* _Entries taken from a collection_
^^^^

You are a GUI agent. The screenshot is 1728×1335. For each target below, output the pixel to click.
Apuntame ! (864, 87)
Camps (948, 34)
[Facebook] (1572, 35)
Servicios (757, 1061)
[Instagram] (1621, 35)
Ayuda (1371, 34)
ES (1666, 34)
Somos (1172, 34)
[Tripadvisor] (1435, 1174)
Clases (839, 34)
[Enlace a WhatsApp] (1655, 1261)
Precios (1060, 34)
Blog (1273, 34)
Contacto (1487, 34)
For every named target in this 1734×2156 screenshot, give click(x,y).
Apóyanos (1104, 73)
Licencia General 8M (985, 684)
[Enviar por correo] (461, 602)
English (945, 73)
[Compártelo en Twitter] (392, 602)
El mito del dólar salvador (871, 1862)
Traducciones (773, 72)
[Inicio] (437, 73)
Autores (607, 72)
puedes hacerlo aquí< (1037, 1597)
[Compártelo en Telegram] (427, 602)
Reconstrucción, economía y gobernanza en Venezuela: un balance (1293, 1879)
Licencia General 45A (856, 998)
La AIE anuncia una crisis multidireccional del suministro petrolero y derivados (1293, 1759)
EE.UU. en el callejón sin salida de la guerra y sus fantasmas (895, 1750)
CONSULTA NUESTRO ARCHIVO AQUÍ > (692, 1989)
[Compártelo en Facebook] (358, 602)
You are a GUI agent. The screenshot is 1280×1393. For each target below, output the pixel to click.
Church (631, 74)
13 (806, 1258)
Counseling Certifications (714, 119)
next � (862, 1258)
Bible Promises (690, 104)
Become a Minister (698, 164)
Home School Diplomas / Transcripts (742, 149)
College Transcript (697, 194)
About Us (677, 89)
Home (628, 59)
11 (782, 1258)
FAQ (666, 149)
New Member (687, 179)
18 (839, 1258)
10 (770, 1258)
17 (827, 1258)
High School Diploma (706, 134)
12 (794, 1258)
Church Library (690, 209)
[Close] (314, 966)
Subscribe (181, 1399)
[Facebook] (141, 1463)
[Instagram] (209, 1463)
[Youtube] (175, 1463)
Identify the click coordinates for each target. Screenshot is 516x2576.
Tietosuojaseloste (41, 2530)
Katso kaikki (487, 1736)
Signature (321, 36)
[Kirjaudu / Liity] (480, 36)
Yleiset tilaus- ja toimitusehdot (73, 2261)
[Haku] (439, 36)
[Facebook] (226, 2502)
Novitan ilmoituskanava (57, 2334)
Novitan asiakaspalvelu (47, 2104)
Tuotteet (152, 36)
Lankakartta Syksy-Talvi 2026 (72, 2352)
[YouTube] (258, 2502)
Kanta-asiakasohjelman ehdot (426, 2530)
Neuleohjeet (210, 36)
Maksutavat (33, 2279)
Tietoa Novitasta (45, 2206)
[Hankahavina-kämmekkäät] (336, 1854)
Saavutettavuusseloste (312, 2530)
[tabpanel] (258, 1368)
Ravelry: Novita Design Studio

^^^^

Exactly as they appear above, return all of the records.

* _Response to the task_
You are a GUI agent. The screenshot is 1728×1335. For each target below, output the pixel to click.
Apuntame ! (864, 87)
Camps (948, 34)
[Facebook] (1572, 35)
Servicios (757, 1061)
[Instagram] (1621, 35)
Ayuda (1371, 34)
ES (1666, 34)
Somos (1172, 34)
[Tripadvisor] (1435, 1174)
Clases (839, 34)
[Enlace a WhatsApp] (1655, 1261)
Precios (1060, 34)
Blog (1273, 34)
Contacto (1487, 34)
For every named target in this 1734×2156 screenshot, give click(x,y).
Apóyanos (1104, 73)
Licencia General 8M (985, 684)
[Enviar por correo] (461, 602)
English (945, 73)
[Compártelo en Twitter] (392, 602)
El mito del dólar salvador (871, 1862)
Traducciones (773, 72)
[Inicio] (437, 73)
Autores (607, 72)
puedes hacerlo aquí< (1037, 1597)
[Compártelo en Telegram] (427, 602)
Reconstrucción, economía y gobernanza en Venezuela: un balance (1293, 1879)
Licencia General 45A (856, 998)
La AIE anuncia una crisis multidireccional del suministro petrolero y derivados (1293, 1759)
EE.UU. en el callejón sin salida de la guerra y sus fantasmas (895, 1750)
CONSULTA NUESTRO ARCHIVO AQUÍ > (692, 1989)
[Compártelo en Facebook] (358, 602)
You are a GUI agent. The screenshot is 1280×1393. For each target below, output the pixel to click.
Church (631, 74)
13 (806, 1258)
Counseling Certifications (714, 119)
next � (862, 1258)
Bible Promises (690, 104)
Become a Minister (698, 164)
Home School Diplomas / Transcripts (742, 149)
College Transcript (697, 194)
About Us (677, 89)
Home (628, 59)
11 (782, 1258)
FAQ (666, 149)
New Member (687, 179)
18 (839, 1258)
10 (770, 1258)
17 (827, 1258)
High School Diploma (706, 134)
12 (794, 1258)
Church Library (690, 209)
[Close] (314, 966)
Subscribe (181, 1399)
[Facebook] (141, 1463)
[Instagram] (209, 1463)
[Youtube] (175, 1463)
Identify the click coordinates for each target. Screenshot is 516x2576.
Tietosuojaseloste (41, 2530)
Katso kaikki (487, 1736)
Signature (321, 36)
[Kirjaudu / Liity] (480, 36)
Yleiset tilaus- ja toimitusehdot (73, 2261)
[Haku] (439, 36)
[Facebook] (226, 2502)
Novitan ilmoituskanava (57, 2334)
Novitan asiakaspalvelu (47, 2104)
Tuotteet (152, 36)
Lankakartta Syksy-Talvi 2026 (72, 2352)
[YouTube] (258, 2502)
Kanta-asiakasohjelman ehdot (426, 2530)
Neuleohjeet (210, 36)
Maksutavat (33, 2279)
Tietoa Novitasta (45, 2206)
[Hankahavina-kämmekkäät] (336, 1854)
Saavutettavuusseloste (312, 2530)
[tabpanel] (258, 1368)
Ravelry: Novita Design Studio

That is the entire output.